### TASK STATEMENT
Your answer should be every line from the records that contains "green".
[Opening RECORDS PROVIDED section]
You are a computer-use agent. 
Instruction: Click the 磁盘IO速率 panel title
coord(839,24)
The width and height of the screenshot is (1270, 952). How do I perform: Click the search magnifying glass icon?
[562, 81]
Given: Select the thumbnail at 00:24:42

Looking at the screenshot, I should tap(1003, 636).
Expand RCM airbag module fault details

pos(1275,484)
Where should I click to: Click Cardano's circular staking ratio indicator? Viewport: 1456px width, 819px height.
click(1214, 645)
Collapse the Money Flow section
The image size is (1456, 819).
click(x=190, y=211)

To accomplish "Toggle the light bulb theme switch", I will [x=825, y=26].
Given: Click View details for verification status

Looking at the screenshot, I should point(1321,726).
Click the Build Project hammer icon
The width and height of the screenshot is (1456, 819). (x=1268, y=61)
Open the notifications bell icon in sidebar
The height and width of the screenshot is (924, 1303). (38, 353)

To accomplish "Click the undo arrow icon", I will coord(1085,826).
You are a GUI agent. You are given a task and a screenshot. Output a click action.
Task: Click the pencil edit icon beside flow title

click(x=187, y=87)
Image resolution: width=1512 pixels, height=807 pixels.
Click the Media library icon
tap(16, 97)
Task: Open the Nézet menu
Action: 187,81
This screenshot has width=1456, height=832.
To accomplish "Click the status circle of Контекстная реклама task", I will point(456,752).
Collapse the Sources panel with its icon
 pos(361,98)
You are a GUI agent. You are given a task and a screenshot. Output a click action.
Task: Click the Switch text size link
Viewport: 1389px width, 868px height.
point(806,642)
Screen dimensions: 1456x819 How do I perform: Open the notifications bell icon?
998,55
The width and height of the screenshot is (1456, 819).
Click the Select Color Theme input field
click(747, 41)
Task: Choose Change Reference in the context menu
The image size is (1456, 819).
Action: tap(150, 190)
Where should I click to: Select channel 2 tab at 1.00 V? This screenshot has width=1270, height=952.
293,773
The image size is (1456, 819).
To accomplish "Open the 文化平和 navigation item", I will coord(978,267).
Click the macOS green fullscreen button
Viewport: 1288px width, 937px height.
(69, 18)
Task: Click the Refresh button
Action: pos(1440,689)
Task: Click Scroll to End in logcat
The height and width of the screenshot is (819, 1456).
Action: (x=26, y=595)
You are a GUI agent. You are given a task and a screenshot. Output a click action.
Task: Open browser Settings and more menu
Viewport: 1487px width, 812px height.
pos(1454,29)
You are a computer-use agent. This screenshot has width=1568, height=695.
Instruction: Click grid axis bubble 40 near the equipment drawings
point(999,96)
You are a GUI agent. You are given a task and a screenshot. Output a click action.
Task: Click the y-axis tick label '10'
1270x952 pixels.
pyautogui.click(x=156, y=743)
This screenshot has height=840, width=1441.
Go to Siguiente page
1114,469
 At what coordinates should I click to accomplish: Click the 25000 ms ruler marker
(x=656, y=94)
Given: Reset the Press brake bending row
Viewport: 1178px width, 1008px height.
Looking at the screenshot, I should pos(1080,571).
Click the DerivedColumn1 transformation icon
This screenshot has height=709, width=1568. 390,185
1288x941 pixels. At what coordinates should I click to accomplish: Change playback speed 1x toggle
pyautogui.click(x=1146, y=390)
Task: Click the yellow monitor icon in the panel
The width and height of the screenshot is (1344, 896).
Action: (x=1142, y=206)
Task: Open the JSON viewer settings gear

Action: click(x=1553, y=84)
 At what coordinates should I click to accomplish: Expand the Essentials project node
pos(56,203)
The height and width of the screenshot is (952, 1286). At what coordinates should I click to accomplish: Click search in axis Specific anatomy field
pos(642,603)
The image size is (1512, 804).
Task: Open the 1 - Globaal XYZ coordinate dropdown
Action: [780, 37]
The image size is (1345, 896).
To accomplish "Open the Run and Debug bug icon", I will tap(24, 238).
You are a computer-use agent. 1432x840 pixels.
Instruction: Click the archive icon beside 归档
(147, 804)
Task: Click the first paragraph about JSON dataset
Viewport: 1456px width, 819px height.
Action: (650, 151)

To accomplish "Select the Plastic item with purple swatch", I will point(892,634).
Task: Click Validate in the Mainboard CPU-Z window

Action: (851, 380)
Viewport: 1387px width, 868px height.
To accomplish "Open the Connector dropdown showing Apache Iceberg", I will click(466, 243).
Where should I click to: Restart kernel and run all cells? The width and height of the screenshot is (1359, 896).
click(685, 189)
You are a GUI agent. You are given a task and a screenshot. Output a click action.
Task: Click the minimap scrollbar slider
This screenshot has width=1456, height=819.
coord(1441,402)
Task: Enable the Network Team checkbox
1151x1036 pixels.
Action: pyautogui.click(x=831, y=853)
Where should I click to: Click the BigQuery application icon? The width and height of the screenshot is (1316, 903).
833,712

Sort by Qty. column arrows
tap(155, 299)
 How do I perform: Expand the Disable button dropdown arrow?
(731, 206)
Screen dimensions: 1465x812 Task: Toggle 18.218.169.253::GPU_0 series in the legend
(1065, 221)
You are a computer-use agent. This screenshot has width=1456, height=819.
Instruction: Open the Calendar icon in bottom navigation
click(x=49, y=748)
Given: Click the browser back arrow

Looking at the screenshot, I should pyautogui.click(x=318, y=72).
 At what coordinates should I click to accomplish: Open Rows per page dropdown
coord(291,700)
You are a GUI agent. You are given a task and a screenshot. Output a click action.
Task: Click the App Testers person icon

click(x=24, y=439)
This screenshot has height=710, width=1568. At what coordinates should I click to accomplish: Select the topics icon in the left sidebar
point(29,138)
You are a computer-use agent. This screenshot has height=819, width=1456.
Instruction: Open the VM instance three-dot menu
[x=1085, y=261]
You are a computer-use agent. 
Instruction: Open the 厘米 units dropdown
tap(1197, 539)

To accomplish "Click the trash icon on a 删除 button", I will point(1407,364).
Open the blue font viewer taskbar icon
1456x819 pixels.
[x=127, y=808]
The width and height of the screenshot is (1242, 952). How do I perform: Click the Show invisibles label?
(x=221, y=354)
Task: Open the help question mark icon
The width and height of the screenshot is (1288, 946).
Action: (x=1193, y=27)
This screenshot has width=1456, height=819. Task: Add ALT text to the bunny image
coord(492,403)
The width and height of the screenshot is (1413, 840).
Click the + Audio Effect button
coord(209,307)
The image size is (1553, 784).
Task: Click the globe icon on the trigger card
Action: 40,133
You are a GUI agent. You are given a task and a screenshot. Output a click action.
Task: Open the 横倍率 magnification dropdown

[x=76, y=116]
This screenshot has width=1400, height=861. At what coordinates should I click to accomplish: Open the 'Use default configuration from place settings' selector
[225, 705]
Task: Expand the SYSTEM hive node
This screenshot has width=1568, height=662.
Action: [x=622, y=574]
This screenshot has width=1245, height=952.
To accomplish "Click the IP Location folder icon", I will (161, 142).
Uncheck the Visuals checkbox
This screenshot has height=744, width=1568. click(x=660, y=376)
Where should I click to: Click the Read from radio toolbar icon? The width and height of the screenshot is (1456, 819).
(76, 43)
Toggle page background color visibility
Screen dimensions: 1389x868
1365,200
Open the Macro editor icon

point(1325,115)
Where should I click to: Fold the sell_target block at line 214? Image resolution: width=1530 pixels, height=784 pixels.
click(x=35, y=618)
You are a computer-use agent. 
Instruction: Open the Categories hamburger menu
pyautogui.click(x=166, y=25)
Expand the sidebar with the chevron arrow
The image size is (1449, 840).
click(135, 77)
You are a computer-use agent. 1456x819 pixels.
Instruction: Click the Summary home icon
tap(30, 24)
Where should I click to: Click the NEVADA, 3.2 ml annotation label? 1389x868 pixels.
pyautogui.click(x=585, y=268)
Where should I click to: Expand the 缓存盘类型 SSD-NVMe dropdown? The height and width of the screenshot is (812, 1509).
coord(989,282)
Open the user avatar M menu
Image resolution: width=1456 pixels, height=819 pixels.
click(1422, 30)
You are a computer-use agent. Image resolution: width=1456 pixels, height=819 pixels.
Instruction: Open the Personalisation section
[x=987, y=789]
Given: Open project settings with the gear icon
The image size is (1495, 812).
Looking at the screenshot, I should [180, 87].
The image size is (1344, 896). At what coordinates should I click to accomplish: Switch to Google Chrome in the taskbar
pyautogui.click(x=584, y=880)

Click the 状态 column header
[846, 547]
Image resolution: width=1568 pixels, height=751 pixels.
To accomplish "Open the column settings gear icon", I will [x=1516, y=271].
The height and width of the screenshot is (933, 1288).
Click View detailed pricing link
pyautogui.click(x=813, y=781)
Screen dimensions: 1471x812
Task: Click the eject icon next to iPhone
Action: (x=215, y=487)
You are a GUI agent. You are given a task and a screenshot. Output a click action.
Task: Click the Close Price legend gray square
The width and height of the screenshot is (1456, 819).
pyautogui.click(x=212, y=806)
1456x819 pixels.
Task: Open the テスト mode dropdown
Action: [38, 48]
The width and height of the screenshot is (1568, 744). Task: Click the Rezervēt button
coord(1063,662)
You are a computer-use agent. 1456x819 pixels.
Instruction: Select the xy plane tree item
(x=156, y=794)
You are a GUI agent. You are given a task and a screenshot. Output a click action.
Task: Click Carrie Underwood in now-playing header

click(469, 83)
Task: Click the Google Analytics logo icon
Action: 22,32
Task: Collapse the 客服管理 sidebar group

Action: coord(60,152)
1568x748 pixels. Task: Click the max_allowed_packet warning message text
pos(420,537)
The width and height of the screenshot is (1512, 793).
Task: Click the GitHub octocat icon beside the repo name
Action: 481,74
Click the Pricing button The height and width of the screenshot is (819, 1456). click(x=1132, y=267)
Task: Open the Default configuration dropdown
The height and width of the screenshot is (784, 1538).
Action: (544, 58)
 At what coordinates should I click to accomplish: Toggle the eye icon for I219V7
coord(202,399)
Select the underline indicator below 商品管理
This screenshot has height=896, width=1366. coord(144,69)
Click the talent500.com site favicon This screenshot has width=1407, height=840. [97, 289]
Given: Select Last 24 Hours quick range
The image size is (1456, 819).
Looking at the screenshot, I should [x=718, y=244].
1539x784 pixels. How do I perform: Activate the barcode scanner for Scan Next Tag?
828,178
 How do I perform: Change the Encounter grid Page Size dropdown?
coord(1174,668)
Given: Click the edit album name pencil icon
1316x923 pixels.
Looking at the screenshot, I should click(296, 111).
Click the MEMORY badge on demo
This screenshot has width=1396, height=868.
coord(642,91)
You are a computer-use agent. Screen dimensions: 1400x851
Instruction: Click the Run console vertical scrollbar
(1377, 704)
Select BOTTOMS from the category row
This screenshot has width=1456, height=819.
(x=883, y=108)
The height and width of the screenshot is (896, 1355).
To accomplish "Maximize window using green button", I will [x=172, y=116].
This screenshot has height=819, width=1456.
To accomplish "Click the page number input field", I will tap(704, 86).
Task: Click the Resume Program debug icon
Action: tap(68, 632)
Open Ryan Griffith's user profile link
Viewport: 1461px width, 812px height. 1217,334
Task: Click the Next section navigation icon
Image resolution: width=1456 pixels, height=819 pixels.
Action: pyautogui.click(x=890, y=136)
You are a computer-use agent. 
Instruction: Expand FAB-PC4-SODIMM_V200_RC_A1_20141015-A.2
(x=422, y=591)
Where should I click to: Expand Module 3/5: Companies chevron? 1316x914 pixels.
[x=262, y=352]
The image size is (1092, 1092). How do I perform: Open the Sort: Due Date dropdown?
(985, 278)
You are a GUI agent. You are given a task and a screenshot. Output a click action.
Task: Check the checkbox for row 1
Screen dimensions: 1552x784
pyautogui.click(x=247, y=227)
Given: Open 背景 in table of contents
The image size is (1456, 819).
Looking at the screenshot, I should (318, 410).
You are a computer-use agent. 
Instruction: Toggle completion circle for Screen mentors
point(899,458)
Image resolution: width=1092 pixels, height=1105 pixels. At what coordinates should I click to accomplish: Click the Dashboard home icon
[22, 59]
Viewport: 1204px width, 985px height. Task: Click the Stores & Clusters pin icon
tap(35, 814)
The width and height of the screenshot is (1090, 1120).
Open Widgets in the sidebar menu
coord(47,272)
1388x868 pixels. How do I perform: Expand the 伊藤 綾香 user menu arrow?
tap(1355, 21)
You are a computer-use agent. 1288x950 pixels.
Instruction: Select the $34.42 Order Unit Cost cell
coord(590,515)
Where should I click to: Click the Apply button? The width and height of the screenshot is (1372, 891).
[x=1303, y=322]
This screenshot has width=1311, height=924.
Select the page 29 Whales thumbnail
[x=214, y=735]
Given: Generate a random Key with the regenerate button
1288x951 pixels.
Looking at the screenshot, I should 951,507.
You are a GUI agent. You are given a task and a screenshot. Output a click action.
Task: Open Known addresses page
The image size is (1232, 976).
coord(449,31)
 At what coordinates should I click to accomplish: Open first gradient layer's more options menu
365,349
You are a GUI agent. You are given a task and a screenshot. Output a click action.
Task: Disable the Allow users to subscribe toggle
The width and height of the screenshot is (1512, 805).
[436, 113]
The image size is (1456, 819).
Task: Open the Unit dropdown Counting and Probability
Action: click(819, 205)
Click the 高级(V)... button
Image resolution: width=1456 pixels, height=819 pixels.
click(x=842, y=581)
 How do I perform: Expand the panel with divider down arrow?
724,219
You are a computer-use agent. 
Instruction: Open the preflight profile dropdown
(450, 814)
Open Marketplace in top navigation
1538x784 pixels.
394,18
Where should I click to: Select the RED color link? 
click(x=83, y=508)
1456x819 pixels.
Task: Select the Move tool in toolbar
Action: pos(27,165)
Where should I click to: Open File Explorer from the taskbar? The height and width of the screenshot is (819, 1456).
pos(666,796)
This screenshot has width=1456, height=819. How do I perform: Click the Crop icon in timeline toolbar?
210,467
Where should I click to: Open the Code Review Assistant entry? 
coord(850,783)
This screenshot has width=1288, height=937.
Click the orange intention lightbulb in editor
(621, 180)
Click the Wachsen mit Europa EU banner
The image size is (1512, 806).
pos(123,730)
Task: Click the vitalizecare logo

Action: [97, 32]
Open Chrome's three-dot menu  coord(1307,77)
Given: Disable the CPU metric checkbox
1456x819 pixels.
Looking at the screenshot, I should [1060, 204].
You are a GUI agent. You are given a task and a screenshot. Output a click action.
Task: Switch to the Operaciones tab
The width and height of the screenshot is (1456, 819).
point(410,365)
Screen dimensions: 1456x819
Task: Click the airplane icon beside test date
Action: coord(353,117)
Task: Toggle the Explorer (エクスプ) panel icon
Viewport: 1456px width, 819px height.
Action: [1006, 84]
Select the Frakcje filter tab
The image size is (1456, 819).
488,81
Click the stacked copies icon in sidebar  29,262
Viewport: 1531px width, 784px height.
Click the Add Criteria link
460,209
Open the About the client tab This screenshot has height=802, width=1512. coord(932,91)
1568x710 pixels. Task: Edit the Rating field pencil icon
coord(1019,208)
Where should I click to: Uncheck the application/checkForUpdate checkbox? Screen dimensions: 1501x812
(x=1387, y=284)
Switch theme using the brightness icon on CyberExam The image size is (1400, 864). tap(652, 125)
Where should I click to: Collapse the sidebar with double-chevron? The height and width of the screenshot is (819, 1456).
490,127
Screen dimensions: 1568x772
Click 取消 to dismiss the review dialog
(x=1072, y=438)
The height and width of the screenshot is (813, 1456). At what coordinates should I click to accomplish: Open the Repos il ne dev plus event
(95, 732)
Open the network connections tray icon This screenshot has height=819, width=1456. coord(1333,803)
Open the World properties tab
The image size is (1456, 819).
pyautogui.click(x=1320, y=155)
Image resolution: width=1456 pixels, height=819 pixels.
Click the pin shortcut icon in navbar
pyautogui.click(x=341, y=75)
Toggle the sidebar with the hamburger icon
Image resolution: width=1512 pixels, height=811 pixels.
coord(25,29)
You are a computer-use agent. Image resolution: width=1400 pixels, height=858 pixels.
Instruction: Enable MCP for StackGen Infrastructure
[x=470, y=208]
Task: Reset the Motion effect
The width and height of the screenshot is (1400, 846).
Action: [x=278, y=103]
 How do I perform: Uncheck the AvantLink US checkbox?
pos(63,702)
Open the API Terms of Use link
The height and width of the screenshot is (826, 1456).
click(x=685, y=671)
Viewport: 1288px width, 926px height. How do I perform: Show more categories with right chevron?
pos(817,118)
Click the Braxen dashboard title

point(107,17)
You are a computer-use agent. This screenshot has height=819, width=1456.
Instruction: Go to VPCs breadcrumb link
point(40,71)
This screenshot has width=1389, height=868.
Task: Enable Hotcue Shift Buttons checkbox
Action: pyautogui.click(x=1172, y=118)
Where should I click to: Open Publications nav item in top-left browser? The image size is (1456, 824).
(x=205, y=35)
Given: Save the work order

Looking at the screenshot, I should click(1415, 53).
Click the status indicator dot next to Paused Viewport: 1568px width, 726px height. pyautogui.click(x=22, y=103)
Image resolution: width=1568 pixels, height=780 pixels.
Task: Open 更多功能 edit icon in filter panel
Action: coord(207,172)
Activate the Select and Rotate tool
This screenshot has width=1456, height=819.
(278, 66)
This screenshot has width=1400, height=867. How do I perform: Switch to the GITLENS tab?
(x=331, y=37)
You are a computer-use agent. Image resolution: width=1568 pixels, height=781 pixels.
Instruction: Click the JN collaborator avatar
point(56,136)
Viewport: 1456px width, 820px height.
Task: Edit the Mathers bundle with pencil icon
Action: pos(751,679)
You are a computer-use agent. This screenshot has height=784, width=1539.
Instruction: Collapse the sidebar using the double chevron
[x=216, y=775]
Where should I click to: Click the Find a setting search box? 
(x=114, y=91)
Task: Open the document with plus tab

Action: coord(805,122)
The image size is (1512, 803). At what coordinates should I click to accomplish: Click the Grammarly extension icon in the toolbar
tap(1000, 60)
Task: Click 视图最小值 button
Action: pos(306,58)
[Closing RECORDS PROVIDED section]
### ANSWER TO THIS TASK
Click the macOS green fullscreen button
To accomplish "Maximize window using green button", I will [x=172, y=116].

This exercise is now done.